* [EXTRACTED TEXT]
• • • •

The Democratic Party now controls the legislative and executive branches; however, they will in all probability be, pending the results of the Minnesota contest, a few seats shy of a filibuster-proof 60-seat majority in the Senate. Obama, who openly ran as a moderate, will undoubtedly desire to govern in a “centrist” fashion. Nevertheless, these political limitations are still not as important as the new opportunities available to us.

Progressive social movements need to capitalize on the energy and excitement aroused by the Obama victory. We must offer “critical support” to his administration and begin pressuring him to enact policies that benefit America’s working-class majority. The Left helped to propel Obama into the White House; we should not allow him to appease corporations, conservatives and neoliberals in the name of “bi-partisanship.” Our task is to ensure that he lives up to his promise of “change we can believe in.”

Young people overwhelmingly voted for Obama. Obama captured two-thirds of under-30 voters – a nine point increase from what 2004 Democratic presidential nominee John Kerry received. Young people accounted for 18% of the electorate; this number dramatically increased Obama’s ultimate margin of victory on Election Day. Of white people, the only age bracket to vote the majority for Obama were youth. The Young Democratic Socialists, who joined with our peers in demanding a mandate for change, must now also work to organize progressive youth to pressure the Obama administration from the left. Many young people who were first politically engaged and energized by this campaign will now be looking for a new venue to express their activism. YDS must work directly with these new voters, however, we cannot send them commanding polemics from on high; we must meet them where they are.

• • • •

* [EXCERPTED DATA]
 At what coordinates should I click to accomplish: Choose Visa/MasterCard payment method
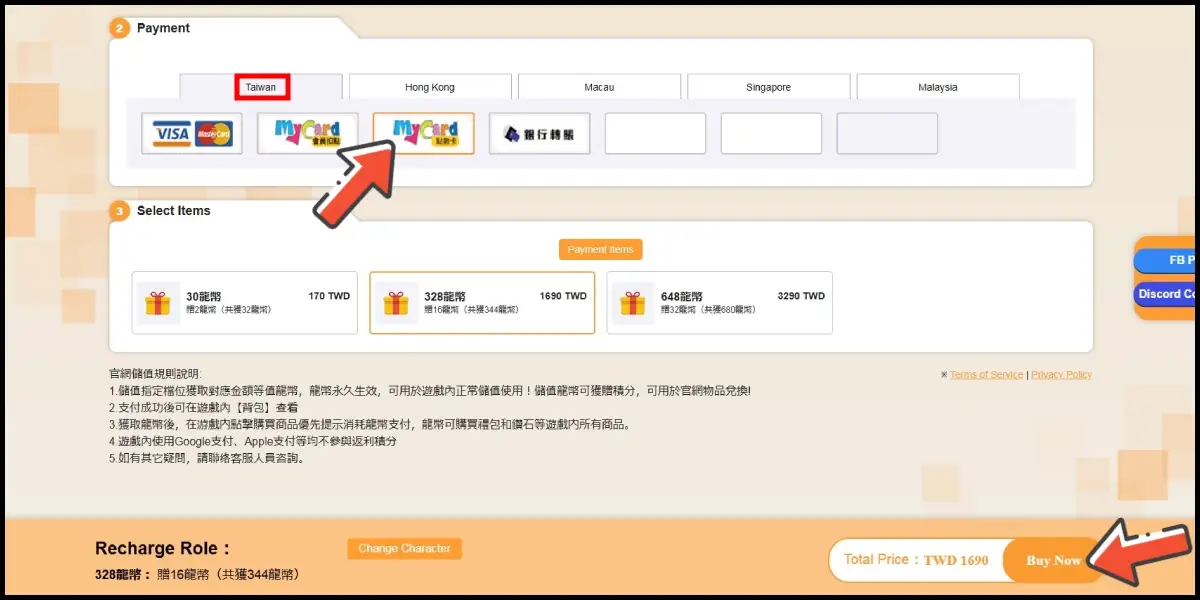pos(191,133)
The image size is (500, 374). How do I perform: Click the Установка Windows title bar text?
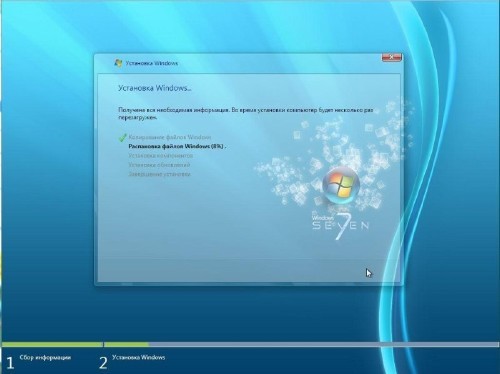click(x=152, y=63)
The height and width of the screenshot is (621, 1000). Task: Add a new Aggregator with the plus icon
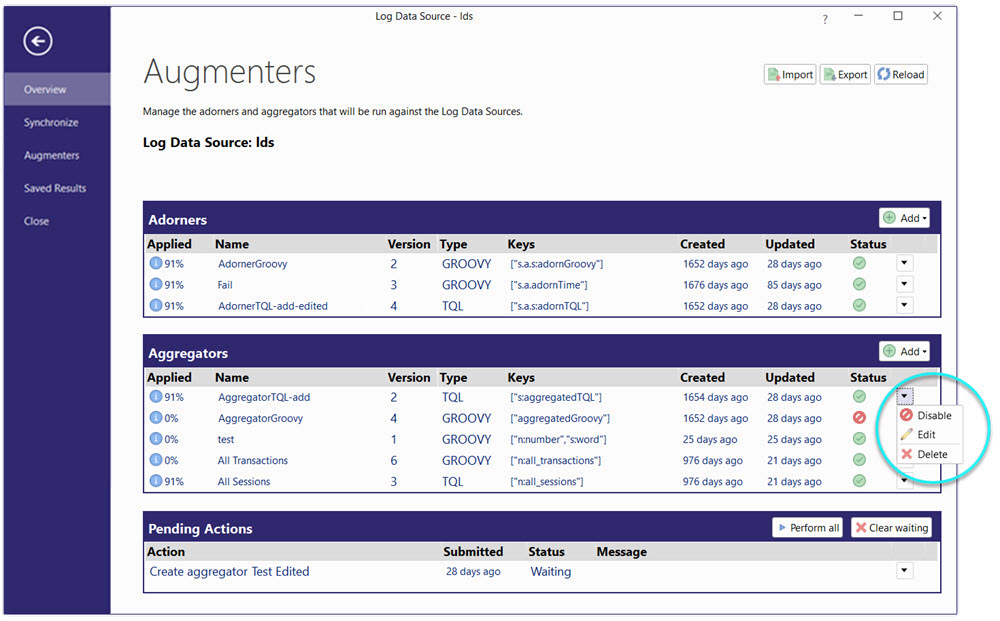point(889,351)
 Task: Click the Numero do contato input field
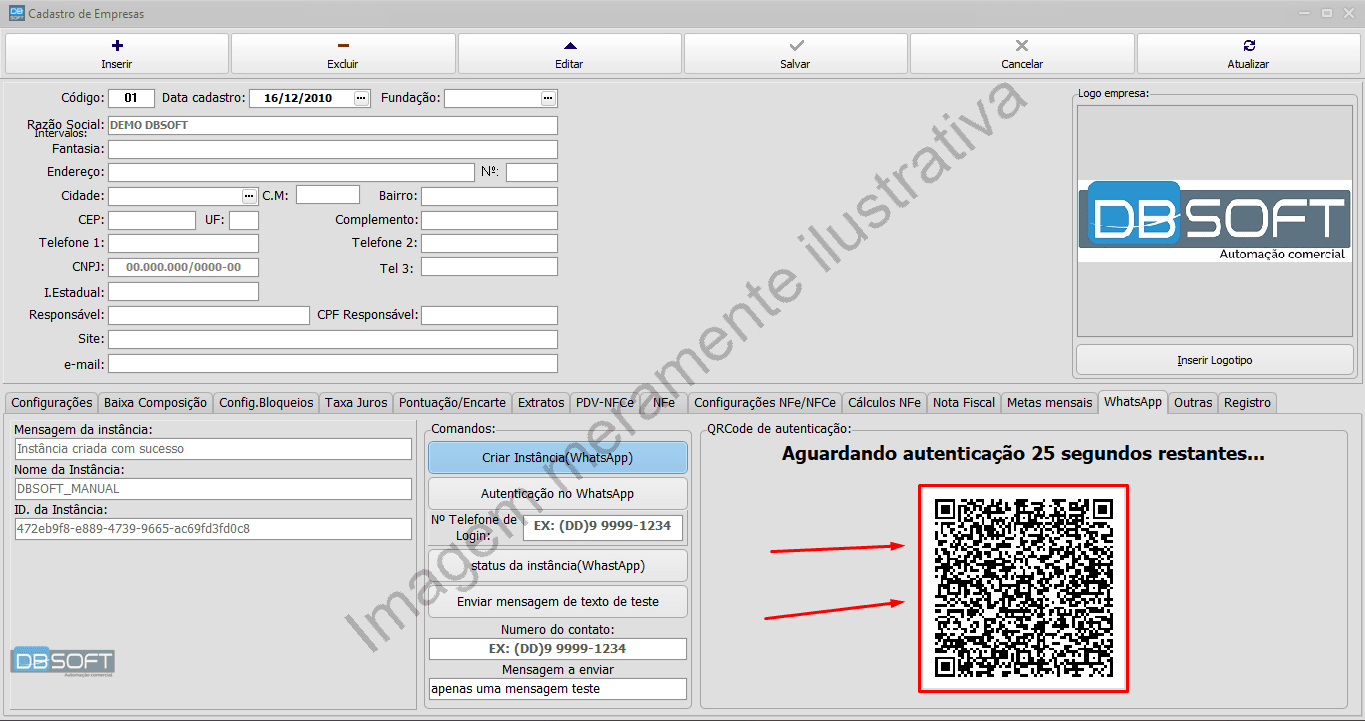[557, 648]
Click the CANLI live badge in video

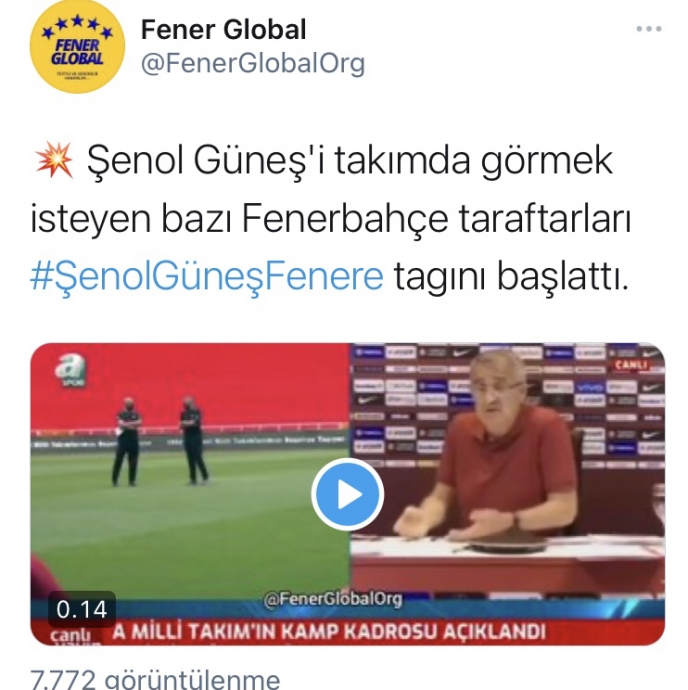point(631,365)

• • • •

* [STUDY QUESTIONS]
a – From the passage on the Obama victory, reproduce word for word the stretch that starts at the words "Young people overwhelmingly" and ends after "where they are.".
b – What percentage of the electorate did young people make up, according to the passage on the Obama victory?

* [PER-TASK ANSWERS]
a –
Young people overwhelmingly voted for Obama. Obama captured two-thirds of under-30 voters – a nine point increase from what 2004 Democratic presidential nominee John Kerry received. Young people accounted for 18% of the electorate; this number dramatically increased Obama’s ultimate margin of victory on Election Day. Of white people, the only age bracket to vote the majority for Obama were youth. The Young Democratic Socialists, who joined with our peers in demanding a mandate for change, must now also work to organize progressive youth to pressure the Obama administration from the left. Many young people who were first politically engaged and energized by this campaign will now be looking for a new venue to express their activism. YDS must work directly with these new voters, however, we cannot send them commanding polemics from on high; we must meet them where they are.

b – 18%